Nos dicen como amar, para evitar tormento y fuego. Nos muestran que su amor es conquista. Aprender a herir: dominar siempre. Fingir: un arte, una estrategia.
Nos enseñan a dar limosnas. Nos ahorcan la inocencia. Nos matan la ternura. Nos rompen el deseo. Nos condenan a ser miedosamente buenos. Sobrevivientes sin conciencia.
Nos resignamos a un amor sin vuelo. A las costumbres heredadas. A los sueldos miserables. A dejarnos pisar sin contestarles.
Nos enseñan a ser hipócritas. A etiquetar. A separarnos. A ser inconstantes. A mirarnos de costado. Defensores de lo oxidado.
A no insultar. A no sentir. A conformarnos con sueños descartables.
Pero olvidan algo: sobrevive la impertinencia de la sangre que nos mueve. La flor del futuro que se abre. La estrella que llevamos en la frente. La necesidad de besos y de abrazos. Las ganas de seguir y patear miedos.

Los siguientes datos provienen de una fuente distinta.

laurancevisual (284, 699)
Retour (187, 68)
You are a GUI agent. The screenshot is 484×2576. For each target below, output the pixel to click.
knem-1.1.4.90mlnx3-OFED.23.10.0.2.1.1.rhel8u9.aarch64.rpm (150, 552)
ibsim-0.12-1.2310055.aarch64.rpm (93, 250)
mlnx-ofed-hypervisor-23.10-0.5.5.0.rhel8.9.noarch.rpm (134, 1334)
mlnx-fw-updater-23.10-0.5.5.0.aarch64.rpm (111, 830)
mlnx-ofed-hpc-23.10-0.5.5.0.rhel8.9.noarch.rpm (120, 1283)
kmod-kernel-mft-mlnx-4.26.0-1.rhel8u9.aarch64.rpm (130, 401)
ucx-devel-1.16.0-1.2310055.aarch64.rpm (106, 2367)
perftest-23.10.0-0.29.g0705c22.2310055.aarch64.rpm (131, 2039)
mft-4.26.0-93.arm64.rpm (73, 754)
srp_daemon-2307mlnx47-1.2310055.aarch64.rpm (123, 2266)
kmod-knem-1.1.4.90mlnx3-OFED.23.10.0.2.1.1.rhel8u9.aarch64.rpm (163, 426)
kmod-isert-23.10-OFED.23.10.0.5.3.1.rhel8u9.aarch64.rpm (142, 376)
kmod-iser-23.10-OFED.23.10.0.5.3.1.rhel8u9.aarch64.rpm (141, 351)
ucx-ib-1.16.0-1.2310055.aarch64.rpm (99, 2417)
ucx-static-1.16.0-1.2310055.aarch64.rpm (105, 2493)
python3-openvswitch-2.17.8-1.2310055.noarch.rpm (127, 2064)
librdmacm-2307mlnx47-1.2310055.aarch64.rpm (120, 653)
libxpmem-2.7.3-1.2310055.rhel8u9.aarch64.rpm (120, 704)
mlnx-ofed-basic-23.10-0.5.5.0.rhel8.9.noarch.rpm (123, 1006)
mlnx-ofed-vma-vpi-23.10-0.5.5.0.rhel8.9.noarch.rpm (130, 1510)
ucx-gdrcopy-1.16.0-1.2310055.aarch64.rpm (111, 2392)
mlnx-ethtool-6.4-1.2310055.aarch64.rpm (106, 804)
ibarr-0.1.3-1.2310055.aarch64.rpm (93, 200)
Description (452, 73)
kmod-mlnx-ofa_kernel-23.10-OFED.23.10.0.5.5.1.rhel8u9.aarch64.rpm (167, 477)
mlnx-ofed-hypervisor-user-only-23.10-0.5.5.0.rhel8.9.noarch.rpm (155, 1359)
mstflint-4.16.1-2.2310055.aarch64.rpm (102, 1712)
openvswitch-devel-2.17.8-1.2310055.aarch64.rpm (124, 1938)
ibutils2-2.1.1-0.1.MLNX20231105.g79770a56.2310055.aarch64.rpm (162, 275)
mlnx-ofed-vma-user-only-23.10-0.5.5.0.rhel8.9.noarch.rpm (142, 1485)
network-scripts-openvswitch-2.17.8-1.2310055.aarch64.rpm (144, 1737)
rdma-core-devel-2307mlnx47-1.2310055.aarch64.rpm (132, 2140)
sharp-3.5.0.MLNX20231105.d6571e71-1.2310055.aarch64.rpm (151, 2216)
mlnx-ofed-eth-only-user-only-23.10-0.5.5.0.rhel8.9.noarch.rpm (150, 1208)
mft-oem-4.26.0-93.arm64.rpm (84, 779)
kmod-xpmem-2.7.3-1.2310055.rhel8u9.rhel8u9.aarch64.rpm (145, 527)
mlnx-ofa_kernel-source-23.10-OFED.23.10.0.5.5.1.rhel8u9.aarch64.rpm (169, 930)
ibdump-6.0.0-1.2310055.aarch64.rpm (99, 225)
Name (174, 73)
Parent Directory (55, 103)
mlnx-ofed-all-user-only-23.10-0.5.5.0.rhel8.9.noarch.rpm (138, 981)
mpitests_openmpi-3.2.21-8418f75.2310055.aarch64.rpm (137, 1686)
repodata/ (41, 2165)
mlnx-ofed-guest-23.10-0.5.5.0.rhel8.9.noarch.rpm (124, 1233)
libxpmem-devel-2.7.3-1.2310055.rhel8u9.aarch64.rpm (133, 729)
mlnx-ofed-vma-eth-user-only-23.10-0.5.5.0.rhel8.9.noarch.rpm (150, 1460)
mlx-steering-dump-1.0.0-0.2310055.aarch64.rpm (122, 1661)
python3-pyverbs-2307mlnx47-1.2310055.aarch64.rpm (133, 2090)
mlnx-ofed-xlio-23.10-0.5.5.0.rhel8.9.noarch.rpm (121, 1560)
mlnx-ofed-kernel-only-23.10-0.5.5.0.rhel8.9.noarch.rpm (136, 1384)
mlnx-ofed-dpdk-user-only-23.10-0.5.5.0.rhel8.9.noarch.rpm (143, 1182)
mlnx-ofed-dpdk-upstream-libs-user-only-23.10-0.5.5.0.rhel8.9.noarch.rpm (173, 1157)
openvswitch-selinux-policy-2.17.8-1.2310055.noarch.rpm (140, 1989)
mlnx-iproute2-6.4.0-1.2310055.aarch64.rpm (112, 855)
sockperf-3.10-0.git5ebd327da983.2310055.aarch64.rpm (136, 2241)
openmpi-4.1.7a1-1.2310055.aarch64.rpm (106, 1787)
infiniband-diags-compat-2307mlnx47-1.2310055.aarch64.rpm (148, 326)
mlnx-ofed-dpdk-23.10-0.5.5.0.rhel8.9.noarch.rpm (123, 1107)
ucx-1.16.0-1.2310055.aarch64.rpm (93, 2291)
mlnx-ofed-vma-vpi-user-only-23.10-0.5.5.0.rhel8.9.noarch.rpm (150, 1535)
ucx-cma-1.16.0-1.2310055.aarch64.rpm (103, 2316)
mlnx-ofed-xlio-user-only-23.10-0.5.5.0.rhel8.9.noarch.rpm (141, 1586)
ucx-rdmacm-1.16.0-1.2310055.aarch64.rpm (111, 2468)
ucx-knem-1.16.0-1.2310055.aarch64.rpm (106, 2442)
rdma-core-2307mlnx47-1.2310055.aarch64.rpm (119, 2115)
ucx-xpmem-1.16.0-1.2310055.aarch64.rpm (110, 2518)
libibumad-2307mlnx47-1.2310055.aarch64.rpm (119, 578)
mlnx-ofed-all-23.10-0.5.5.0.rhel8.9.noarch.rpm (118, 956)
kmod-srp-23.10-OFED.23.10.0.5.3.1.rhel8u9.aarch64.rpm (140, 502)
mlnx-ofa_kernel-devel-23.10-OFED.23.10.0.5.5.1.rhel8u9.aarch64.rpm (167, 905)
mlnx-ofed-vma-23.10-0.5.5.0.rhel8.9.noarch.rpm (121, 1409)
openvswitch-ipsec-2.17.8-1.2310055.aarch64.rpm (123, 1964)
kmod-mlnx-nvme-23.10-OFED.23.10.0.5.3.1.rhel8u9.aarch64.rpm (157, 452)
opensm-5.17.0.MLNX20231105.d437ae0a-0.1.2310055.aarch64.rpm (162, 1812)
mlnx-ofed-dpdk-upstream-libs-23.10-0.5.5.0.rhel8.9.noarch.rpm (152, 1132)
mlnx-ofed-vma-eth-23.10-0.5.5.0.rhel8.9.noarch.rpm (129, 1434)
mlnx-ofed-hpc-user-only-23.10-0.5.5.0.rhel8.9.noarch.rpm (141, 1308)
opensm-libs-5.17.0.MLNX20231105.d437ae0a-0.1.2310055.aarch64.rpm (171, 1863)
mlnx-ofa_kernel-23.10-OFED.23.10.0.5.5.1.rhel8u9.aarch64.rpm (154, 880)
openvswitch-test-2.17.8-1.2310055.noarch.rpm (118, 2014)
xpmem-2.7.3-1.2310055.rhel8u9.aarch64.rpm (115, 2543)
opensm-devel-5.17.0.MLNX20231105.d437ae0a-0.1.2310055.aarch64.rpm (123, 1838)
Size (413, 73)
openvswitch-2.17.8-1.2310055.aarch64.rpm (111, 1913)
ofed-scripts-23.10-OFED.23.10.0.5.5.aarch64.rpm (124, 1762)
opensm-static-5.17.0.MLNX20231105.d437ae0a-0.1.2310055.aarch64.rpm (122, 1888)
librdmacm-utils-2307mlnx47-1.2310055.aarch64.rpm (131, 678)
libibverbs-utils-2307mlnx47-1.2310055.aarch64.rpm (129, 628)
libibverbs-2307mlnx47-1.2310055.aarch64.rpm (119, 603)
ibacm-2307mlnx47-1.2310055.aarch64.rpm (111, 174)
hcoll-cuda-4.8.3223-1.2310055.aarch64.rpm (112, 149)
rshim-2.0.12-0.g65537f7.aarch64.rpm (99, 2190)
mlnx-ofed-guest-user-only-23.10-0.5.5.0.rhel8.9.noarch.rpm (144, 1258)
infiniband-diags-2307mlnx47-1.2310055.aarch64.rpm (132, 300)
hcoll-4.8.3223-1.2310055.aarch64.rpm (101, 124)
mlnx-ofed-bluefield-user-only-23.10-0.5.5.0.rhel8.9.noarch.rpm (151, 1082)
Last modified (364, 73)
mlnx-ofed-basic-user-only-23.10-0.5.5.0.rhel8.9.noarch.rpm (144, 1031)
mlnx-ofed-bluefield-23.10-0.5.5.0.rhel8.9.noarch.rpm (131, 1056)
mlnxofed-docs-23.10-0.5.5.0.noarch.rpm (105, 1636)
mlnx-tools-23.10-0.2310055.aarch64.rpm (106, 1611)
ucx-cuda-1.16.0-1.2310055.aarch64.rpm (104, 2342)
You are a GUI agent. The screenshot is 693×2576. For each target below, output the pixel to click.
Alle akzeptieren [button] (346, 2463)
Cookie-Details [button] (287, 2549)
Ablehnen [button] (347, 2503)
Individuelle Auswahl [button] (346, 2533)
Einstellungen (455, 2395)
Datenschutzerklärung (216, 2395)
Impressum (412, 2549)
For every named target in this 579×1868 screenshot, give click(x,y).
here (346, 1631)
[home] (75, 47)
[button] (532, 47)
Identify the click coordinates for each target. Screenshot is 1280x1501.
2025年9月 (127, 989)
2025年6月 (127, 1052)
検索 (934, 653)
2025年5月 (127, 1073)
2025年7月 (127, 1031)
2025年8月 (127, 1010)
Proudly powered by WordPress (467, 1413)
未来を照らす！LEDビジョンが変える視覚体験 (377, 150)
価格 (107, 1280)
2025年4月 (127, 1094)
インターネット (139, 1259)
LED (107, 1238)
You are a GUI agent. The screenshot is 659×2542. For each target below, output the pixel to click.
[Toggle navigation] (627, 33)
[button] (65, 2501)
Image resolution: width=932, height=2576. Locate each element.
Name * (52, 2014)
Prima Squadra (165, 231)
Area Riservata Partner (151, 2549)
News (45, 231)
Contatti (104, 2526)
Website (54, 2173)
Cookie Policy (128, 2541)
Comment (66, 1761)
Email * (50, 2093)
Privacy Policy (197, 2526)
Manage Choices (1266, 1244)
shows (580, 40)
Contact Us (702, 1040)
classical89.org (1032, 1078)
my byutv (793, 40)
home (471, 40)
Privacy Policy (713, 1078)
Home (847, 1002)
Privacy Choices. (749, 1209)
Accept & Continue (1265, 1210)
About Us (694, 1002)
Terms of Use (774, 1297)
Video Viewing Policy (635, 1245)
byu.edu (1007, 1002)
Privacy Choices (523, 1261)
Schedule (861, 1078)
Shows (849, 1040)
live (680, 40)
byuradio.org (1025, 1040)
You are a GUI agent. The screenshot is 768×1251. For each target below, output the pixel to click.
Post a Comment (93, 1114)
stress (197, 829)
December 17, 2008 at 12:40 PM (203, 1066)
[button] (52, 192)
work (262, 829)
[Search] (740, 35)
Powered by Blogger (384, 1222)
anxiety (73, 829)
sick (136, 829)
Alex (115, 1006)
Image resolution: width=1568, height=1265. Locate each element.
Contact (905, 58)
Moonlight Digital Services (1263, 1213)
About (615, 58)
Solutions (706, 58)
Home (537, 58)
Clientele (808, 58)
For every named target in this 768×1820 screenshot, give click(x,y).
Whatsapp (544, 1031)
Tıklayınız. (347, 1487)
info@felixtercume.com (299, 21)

Entonces, los que mal enseñan, los doctorados en acomodos, los que piensan que el cielo es sólo de ellos, sacan sus libros, sus evidencias, sus ideas, sus sotanas, sus apellidos, sus fantoches, sus putas, sus periodistas, sus clones, sus billetes, su petróleo, sus tradiciones, su cobardía, sus asesinos, sus mentiras y nosotros ¿Qué hacemos? ¿Perdonamos?